Pilot bore guidance relies on either a walkover locating system, where a technician on the surface tracks a sonde (transmitter) mounted behind the drill head, or a wireline guidance system that transmits position data through the drill string itself. Walkover guidance is the standard for most utility boring jobs under 500 feet. Wireline systems are used on river crossings, long haul runs, and bores under structures where surface access is limited. Trinity Boring Solutions operates both systems and selects the appropriate guidance method based on bore length, depth, and surface access conditions.
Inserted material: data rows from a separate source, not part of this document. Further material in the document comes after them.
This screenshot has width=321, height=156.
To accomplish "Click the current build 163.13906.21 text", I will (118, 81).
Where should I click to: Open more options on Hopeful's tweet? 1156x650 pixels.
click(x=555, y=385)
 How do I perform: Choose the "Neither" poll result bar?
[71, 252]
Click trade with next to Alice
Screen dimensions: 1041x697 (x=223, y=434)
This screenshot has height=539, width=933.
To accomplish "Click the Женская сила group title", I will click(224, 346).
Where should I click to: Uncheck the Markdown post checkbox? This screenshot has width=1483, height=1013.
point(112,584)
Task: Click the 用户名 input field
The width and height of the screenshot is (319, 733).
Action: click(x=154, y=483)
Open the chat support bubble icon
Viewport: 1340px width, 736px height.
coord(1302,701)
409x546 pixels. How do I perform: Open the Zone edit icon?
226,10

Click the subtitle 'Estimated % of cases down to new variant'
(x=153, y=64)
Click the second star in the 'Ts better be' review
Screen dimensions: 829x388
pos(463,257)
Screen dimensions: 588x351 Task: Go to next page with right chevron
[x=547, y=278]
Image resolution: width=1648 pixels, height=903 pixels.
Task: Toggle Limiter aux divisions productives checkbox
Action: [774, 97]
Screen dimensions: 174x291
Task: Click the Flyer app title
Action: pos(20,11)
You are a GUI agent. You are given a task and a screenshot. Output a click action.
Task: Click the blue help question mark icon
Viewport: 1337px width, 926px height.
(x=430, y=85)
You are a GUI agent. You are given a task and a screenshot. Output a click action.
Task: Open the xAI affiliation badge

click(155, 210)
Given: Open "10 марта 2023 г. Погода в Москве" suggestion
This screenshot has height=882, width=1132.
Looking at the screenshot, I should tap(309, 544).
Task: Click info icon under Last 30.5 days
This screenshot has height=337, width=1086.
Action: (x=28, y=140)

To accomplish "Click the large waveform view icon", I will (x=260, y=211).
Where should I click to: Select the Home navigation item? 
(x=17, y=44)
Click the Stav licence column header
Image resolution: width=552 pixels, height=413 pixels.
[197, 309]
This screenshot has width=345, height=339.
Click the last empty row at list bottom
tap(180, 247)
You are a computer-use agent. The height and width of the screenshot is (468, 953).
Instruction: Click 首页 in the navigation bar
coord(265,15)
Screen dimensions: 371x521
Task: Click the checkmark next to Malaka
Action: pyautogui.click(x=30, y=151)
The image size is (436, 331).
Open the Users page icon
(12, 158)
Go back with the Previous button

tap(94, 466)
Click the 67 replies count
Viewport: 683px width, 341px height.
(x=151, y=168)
Reaming and Conduit Pullback
Once the pilot bore reaches the exit point, the drill bit is replaced with a reamer sized for the product pipe being installed. Most bores require multiple reamer passes, progressively increasing the hole diameter, before the product pipe can be pulled through. The number of reamer passes and the reamer size ratio depends on soil conditions and product pipe diameter. In soft soils, ratios of 1.5 to 2x the pipe OD are common. In hard or rocky soils, more passes with smaller increments are required to maintain bore wall stability.
Product pipe is attached to the reamer during the final pullback pass and pulled through the completed bore in a single continuous operation. For long pulls or large-diameter pipe, pullback forces are monitored using an inline load cell. If pullback force approaches the pipe’s allowable tensile load, the crew stops, evaluates the bore for obstructions, and may perform additional reaming before continuing.
Industry guidance on HDD bore design and execution is available from NASTT’s HDD Good Practices Guidelines, the Plastic Pipe Institute, and the Distribution Contractors Association. Trinity Boring Solutions follows all three in project planning.